Remembering childhood should bring fond memories and warm, fuzzy feelings. Not in my case. I remember tearful sprints from the bus stop and frequent trips to the guidance counselor. With my slim stature, narrow face, and big brown eyes, one might think I’d be popular or at least confident. Instead, I was bullied. Who knew having big eyes would be such a nuisance? From kindergarten to the middle of sixth grade, I was a crybaby turned fighter, taking on the boys, and yelling back at teachers. The principal, Mrs. Harwood, was pretty much my best friend. It even got to the point where I sat in her office so long that she would re-braid my hair. “What’d you do today, Latrice? Who said something bad to you?” she would ask. “Nothing. Mrs. Chernovsky is lying on me!” I thought I had it under control. If I fought back, I would never be hurt.
I moved to St. Croix of the U.S. Virgin Islands just shy of my twelfth birthday. I believed that to be the dumbest thing my mother had ever done. Now, at almost thirty, I love going back home but you could not tell me different then. What made it even worse was that I did not have a choice. Now, I have the rancid memories of being bullied and an accent I could hardly mask. I was uprooted from the only life I knew as a tough city girl in New York. The islands weren’t the greatest though people say, “But, you get to go to the beach every day and it’s never cold!” That was far from the truth, of course. Wearing a school uniform in 80-90-degree weather was less than favorable, but I do commend the island breeze. I continued the remainder of sixth grade, junior high and high school in St. Croix. I remember the sixth grade not being too bad, but that’s relative. I pissed myself in the middle of math class because Mr. White didn’t allow me to go to the bathroom. I was told to go to the custodian’s closet for a mop and on my way there, slipped in mud, got it all over my skirt, and kindergarteners laughed at me. Nice. Why do kids have to ask to use the bathroom, anyway? Who did teachers think they were saying no? Being teased for my ‘yankee’ accent and being stuck up because I was from New York were the least of my worries. It is when I got to Elena Christian Junior High School that things got way out of hand.
As a preteen, I had body issues and insecurities about my looks as any other young girl would. I always felt I wasn’t pretty enough and often compared myself to characters on TV. You couldn’t tell me I wasn’t one of the Cheetah Girls. There was one girl I idolized from a Disney short I watched over and over. She was tan skinned, with a long curly ponytail and slanted eyes. She loved playing tennis with her father and brother. I convinced myself that life would be so much easier if I looked like her. As if my self-esteem wasn’t low enough:
“Why are your eyes so big?”
“You look like a frog!”
“Socket!”
“Are your eyes falling out of your head? Let me catch them.”

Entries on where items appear

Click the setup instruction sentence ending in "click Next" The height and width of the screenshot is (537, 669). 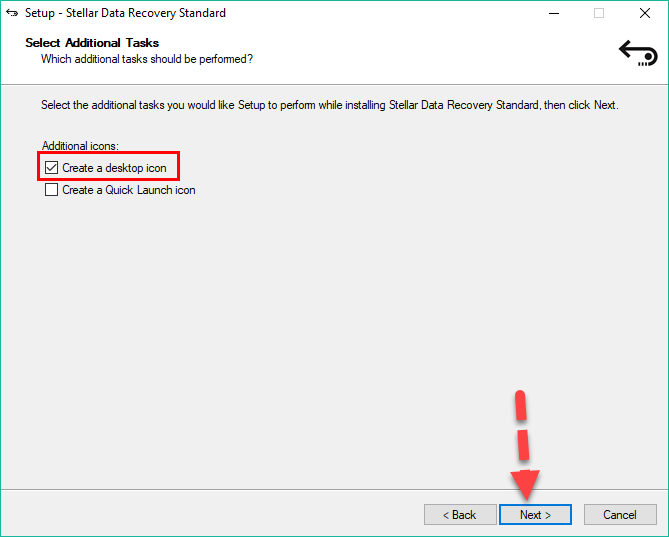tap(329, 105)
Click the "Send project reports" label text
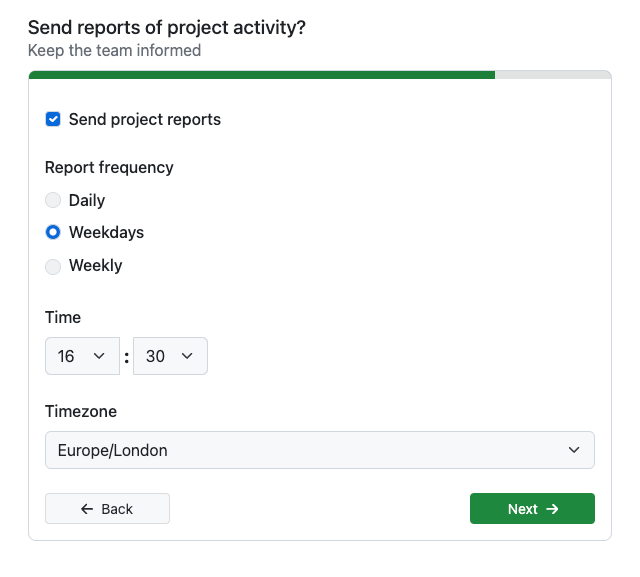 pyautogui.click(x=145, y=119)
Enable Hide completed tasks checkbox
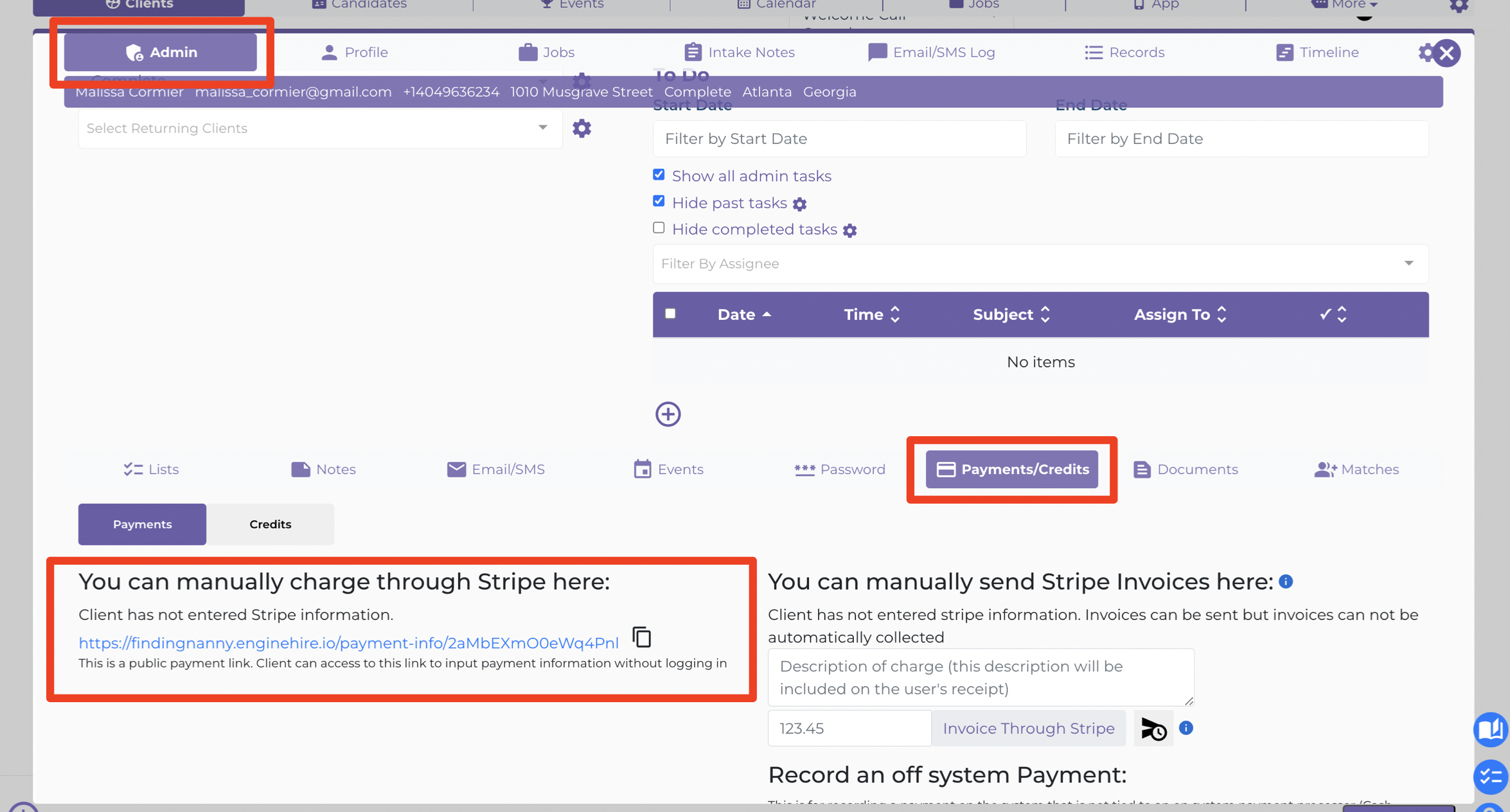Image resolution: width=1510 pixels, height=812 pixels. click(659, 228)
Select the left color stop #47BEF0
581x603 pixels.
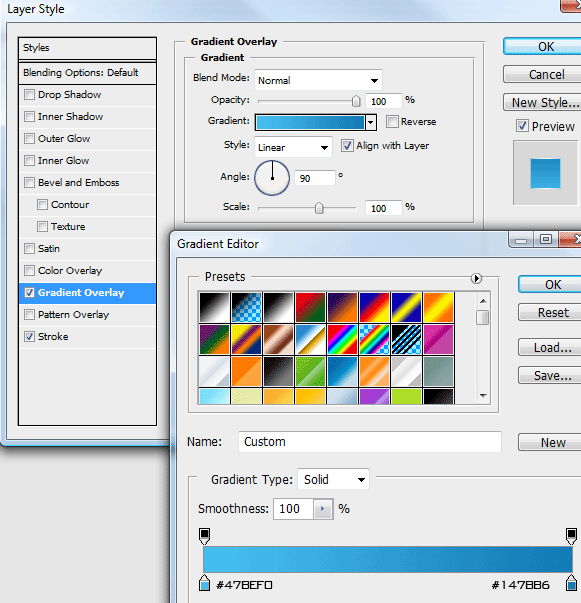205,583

Problems to solve —
- a) In the childhood bullying memoir, list each taunt quoted on its own line after the words "As if my self-esteem wasn't low enough".
- b) Pick up the childhood bullying memoir after its last quoted taunt and keep writing in the same first-person voice.

Answers —
- a)
- "Why are your eyes so big?"
- "You look like a frog!"
- "Socket!"
- "Are your eyes falling out of your head? Let me catch them."

- b)
“You look malnourished.”
“Girls from New York can’t be that ugly.”
I’ve heard it all. I would go home crying every day. It didn’t help either that my mother lacked emotional intelligence, but that’s another story. It got to the point where the bullying became physical. I was in seventh period gym sitting with two friends. There were a group of girls sitting at the top of the bleachers trying to get my attention. “Socket! Socket!” I didn’t look back, trying to ignore them until I was hit in the face with a half-filled soda can. Soda splattered on the back of my mustard yellow uniform shirt. My face stung. “Ouch!” The girls roared in laughter. I shook in embarrassment as the urge to cry filled my face. I turned away as if nothing happened, so did my ‘friends’.
As the bell rung, I sped to the school bus anxious to get home. On the second step of the bus, I was pulled off by my backpack and almost thrown to the floor so that one of the girls could get on first. Only the seats at the back of the bus were left. Let’s just say there was always a reason to sit at the front. Unfortunately, I was two rows away from where they all sat. It was weird that there wasn’t much conversation going on. Normally, ten kids would be talking over one another and laughing at three different jokes. Instead, it was quiet. SLAP. From behind, I was struck in the face with a leather belt. Everyone started laughing wildly, causing the bus driver to look up into the rearview mirror. She did nothing. I was just grateful that my glasses didn’t break. When we got to the final stop in my neighborhood, I stormed off the bus. The tears began to flow. I couldn’t hold it in any longer. One girl even followed me up the hill towards my house, throwing paper. I continued walking.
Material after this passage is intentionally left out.